OBIETTIVO:
Secondo il testo proposto, quanti teoremi di Talete incontra generalmente a scuola chi studia la geometria razionale, e come si chiamano?

TESTO PROPOSTO:
____________________

Talete, piccolo e grande
A scuola, chi studia la geometria razionale incontra, generalmente, due teoremi di Talete: il piccolo e il grande.
Il teorema di Talete: a molti dei docenti di matematica in servizio nelle scuole del secondo grado ricorda certamente la prova scritta del loro concorso a cattedra. Ad altri ancora ricorda la Galleria dei risultati matematici del primo biennio.
Piccoli indizi rivelatori dell’importanza di un teorema che ha un posto e un peso notevoli nell’insegnamento.

____________________

MATERIALE RACCOLTO:

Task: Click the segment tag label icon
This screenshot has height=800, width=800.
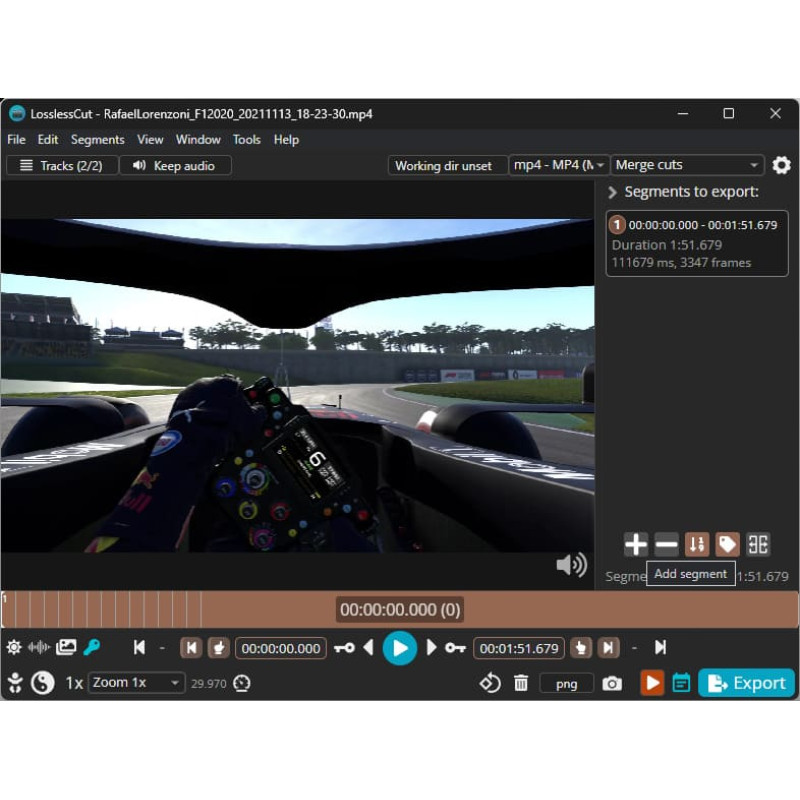Action: click(727, 544)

____________________

RISPOSTA SCRITTA:
Due: il piccolo e il grande.